(Source information begins)

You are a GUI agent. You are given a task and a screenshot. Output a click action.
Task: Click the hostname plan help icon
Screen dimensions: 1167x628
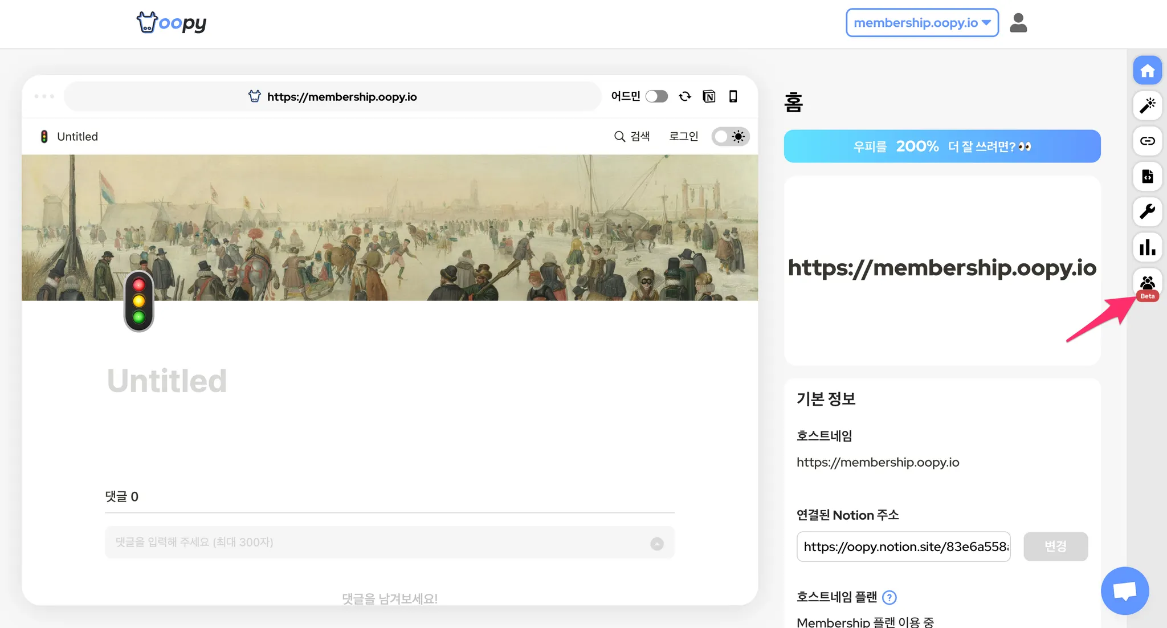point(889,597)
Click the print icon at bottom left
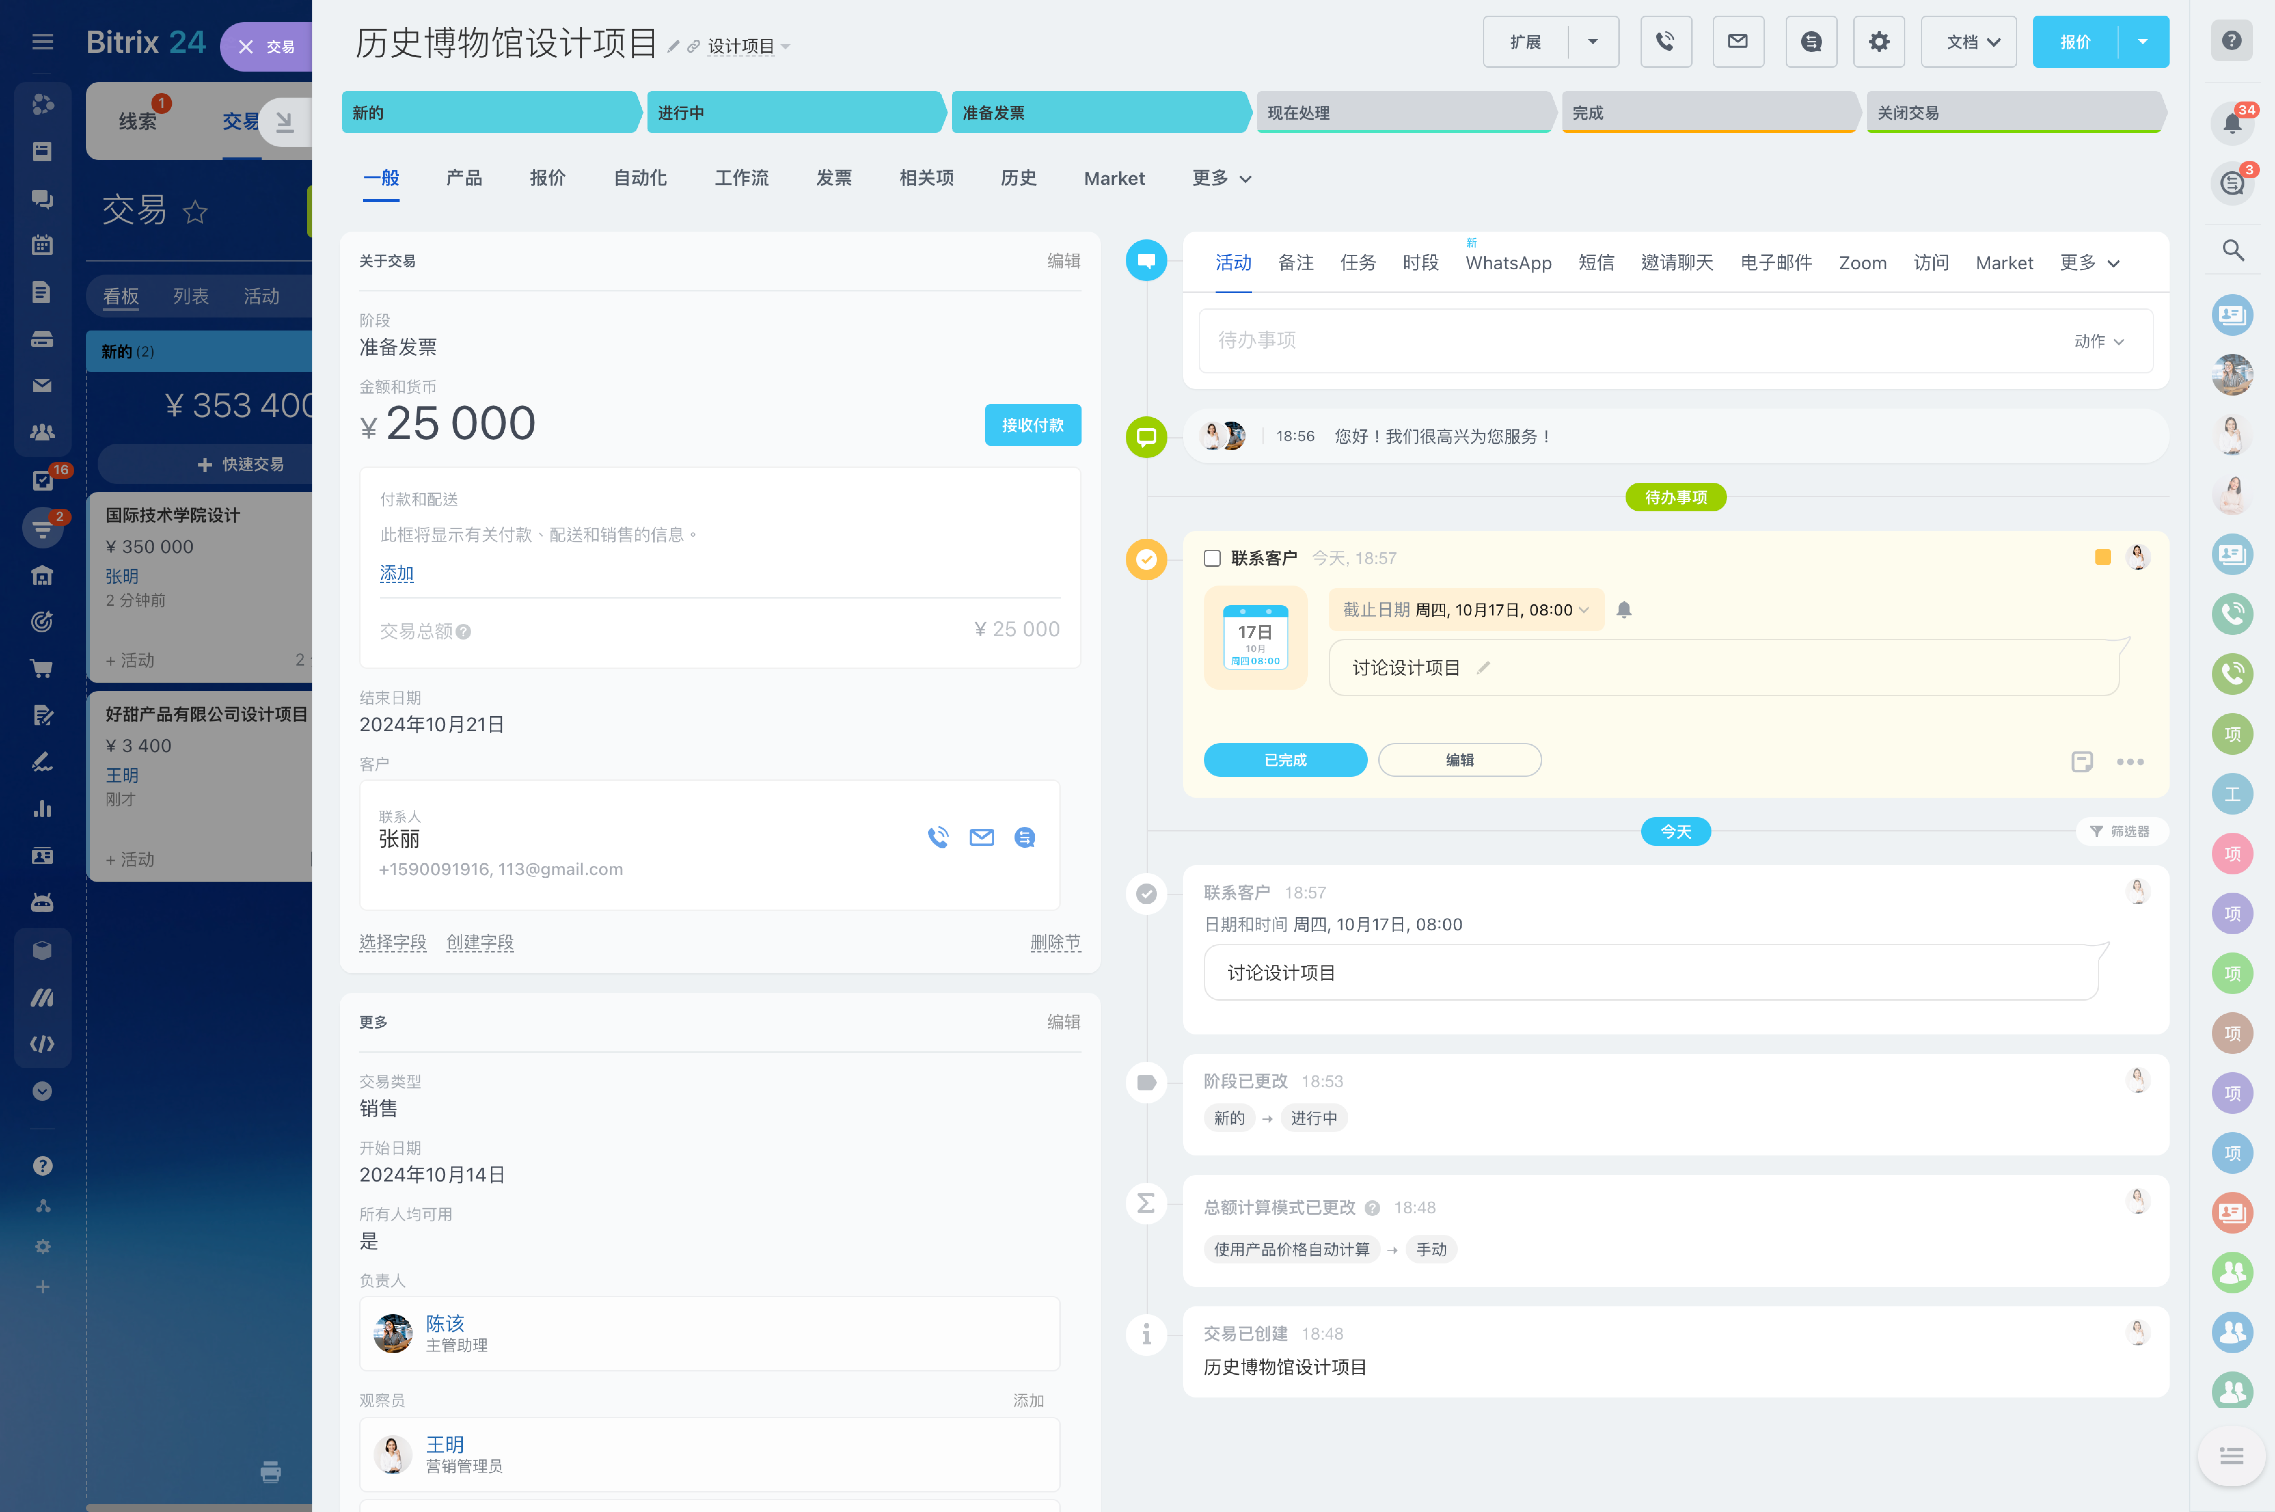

(Source information ends)

**Assignment**
Above are the records; copy every one of them exactly and omit the images.

**Response**
You are a GUI agent. You are given a task and a screenshot. Output a click action.
Task: Click the hostname plan help icon
Screen dimensions: 1167x628
point(889,597)
Click the print icon at bottom left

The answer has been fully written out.